Du coup, est-il raisonnable de former encore des journalistes ? A cette question, Nathalie Sonnac, directrice de l’une des écoles reconnues par la profession, l’Institut Français de presse se montre plutôt optimiste. Pour elle, il existe de nouveaux métiers autour du référencement dans les rédactions (SEO pour search engine optimization) mais ceux-ci ne sont pas exercés par des journalistes. En conséquence, du fait de ce gisement d’emplois, « les nouvelles formations ne peuvent pas se circonscrire à l’unique formation comme antan du journaliste mais se doivent d’aller vers le numérique, l’algorithmique », estime-t-elle.

Pour autant cette question du nombre apparaît comme un tabou au sein de la profession.
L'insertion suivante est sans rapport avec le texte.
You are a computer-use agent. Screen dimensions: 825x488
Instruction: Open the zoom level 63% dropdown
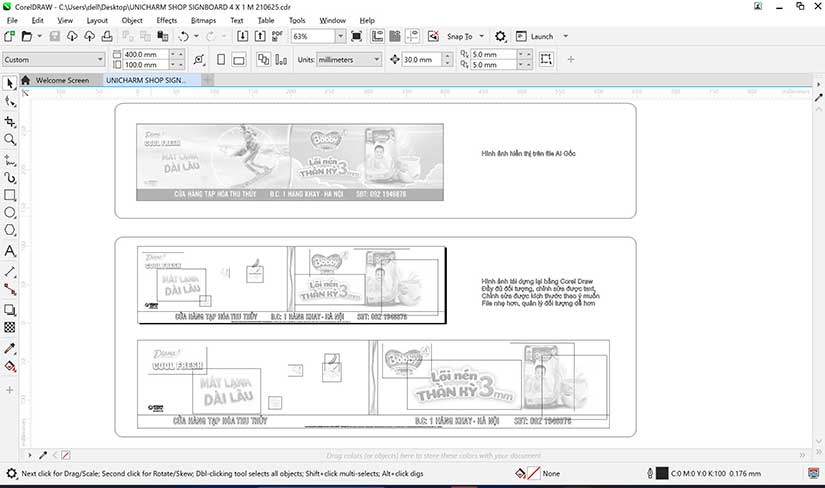(340, 36)
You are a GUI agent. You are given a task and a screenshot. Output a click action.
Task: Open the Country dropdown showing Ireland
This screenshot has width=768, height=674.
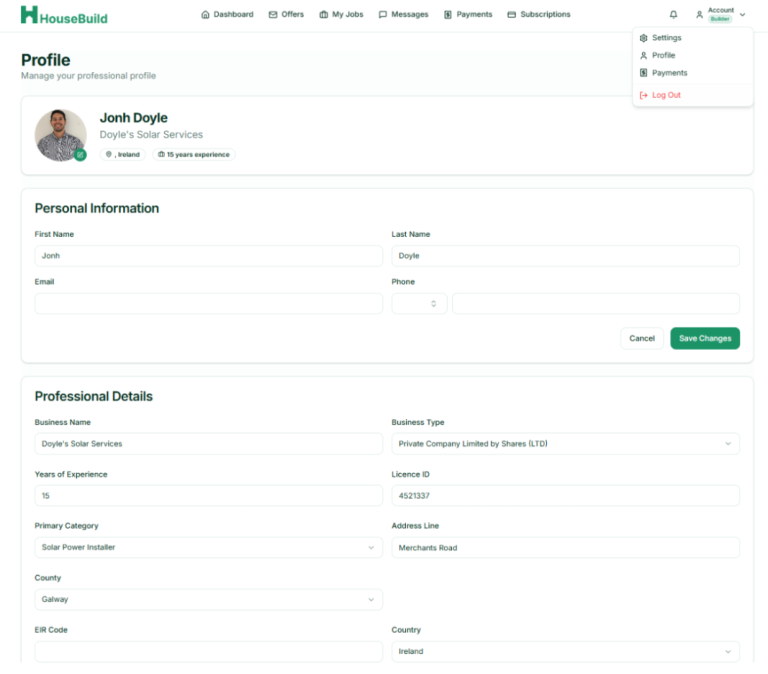(565, 651)
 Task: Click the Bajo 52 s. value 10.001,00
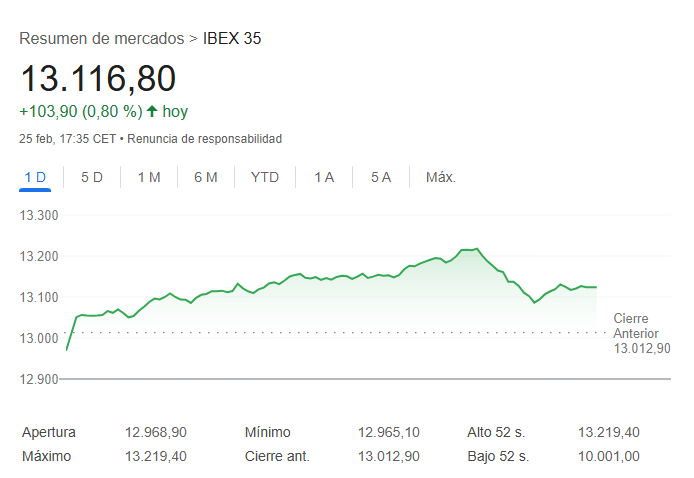coord(609,456)
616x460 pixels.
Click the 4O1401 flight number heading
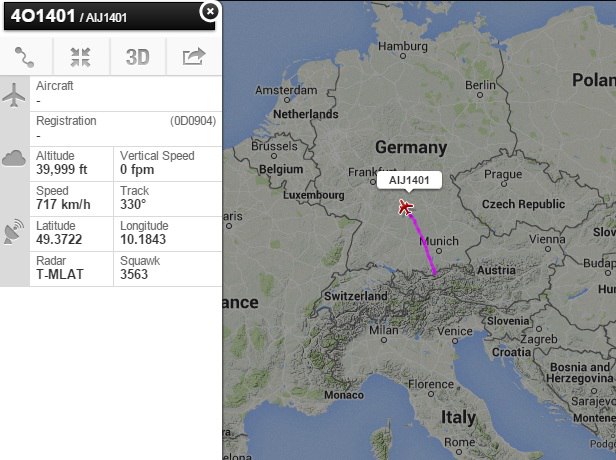(43, 16)
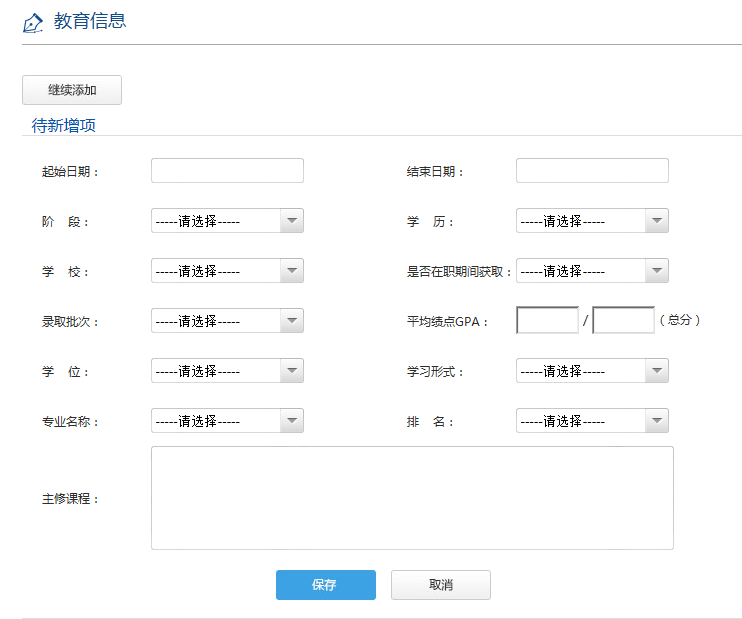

Pour Jean Stern, journaliste et ancien responsable de l’EMI, une école de journalisme parisienne, « on forme beaucoup trop de journalistes. Mais seulement 10-15% des formés vont trouver du travail en CDD et CDI ». Ce dernier ne précise malheureusement d’où provient ce chiffre qui ne sort pas a priori d’une étude officielle. La formation pose la question du statut car de nombreux jeunes diplômés occupent des emplois en tant qu’auto-entrepreneur ou se faisant payer en droits d’auteur. Ils peinent alors à remplir les conditions posées par la Commission de la carte (avoir au moins 51% de ses revenus provenant d’activité labellisée comme journalisme).

Les étudiants lorsqu’ils sortent de l’école de journalisme, avec déjà 5-6 mois de stage enchaînent derrière entre 12-14 nouveaux mois, ce qui correspond à un « sas d’entrée » dans le métier[2]. Dans ce cas, ils ne sont pas employés ou salariés. « Le système participe à la précarisation de cette profession », dénonce la directrice de l’IFP.

S’autodissoudre

Face à cette incapacité des sortants d’école à trouver un emploi sur le marché du travail, certaines formations ont pris leurs responsabilités. Ainsi l’Institut du Journalisme, une école professionnelle historique a décidé de fermer ses portes en septembre dernier en Belgique. Cette école liée à l’association des journalistes professionnels belges mais aussi aux éditeurs a décidé de s’autodissoudre pour ne pas aggraver la situation en formant davantage de précaires. Selon son ancien directeur, « on ne peut pas en tant qu’association des journalistes professionnels déplorer et attirer l’attention du monde académique sur cette pléthore de journalistes et continuer dans le même temps à en former ». En Belgique, il y a beaucoup de diplômés qui sortent sur le marché du travail. Près de 400 par an. Alors qu’il y a une quarantaine d’emplois salariés ou pigistes sur le marché belge, ce qui donne un rapport vertigineux de 1 à 10.

En France, les écoles n’en sont pas encore à se saborder et préfèrent en appeler à l’aide financière de l’Etat mais aussi de la profession. Les responsables d’écoles mettent aussi l’accent sur le type de formation donnée et la nécessité de sa forte adaptation au marché. Comme le rappelle Jean Stern, dans certains cas ce sont les formations qui vont plus vite que les entreprises.